AIM OF THE TASK:
Go through the data below and gather each line containing "computer".

Dataset entries:
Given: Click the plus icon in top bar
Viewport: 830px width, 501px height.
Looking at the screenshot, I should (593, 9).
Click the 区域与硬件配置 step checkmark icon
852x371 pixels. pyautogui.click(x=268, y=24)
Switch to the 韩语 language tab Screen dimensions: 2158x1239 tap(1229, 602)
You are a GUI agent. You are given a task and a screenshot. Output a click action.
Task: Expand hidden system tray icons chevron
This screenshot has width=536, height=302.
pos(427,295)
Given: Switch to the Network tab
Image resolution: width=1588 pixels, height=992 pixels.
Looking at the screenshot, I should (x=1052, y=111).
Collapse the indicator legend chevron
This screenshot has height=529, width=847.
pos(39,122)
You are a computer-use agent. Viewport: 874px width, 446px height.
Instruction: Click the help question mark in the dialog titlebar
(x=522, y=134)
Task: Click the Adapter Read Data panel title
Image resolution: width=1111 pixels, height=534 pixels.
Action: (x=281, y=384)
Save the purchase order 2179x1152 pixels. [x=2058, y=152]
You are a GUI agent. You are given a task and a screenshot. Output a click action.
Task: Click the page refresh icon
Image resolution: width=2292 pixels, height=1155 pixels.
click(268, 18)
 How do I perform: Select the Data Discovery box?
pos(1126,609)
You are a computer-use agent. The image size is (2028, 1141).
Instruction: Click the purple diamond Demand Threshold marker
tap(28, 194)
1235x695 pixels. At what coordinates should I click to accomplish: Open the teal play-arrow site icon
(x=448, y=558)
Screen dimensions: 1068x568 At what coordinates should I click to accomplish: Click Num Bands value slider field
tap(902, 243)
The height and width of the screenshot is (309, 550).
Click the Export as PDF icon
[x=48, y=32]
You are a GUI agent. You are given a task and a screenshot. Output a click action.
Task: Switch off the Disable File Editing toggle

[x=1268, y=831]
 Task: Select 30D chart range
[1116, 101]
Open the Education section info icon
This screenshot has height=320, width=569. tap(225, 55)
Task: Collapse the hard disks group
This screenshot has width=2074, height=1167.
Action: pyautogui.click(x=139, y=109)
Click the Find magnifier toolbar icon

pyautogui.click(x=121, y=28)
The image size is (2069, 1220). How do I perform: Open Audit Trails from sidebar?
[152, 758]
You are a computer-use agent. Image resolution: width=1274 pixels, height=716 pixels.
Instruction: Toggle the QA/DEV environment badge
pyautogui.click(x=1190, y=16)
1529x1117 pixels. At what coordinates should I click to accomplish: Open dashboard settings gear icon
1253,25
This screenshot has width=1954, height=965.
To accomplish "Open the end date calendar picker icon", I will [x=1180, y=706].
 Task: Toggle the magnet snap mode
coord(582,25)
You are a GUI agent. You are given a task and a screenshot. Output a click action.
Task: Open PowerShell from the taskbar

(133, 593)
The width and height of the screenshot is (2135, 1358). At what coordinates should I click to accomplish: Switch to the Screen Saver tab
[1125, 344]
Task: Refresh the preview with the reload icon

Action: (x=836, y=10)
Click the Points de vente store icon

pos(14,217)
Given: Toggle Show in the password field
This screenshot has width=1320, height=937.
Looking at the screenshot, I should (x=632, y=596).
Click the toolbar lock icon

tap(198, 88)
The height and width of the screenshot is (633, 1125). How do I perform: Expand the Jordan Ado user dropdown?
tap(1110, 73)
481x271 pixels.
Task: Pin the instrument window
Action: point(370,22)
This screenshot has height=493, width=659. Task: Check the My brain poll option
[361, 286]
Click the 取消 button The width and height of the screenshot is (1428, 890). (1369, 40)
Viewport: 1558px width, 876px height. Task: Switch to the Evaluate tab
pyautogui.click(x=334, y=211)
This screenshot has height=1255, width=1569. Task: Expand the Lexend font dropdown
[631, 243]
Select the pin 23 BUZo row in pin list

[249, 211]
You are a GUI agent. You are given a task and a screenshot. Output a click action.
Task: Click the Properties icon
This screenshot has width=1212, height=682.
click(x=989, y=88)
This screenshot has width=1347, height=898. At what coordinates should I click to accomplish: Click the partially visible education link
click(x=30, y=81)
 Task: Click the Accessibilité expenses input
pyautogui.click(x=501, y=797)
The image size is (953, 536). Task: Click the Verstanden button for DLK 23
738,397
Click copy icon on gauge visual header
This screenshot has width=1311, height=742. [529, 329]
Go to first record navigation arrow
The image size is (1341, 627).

TASK SOLUTION:
You are a computer-use agent. Viewport: 874px width, 446px height.
You are a computer-use agent. The image size is (2028, 1141).
You are a computer-use agent. Image resolution: width=1274 pixels, height=716 pixels.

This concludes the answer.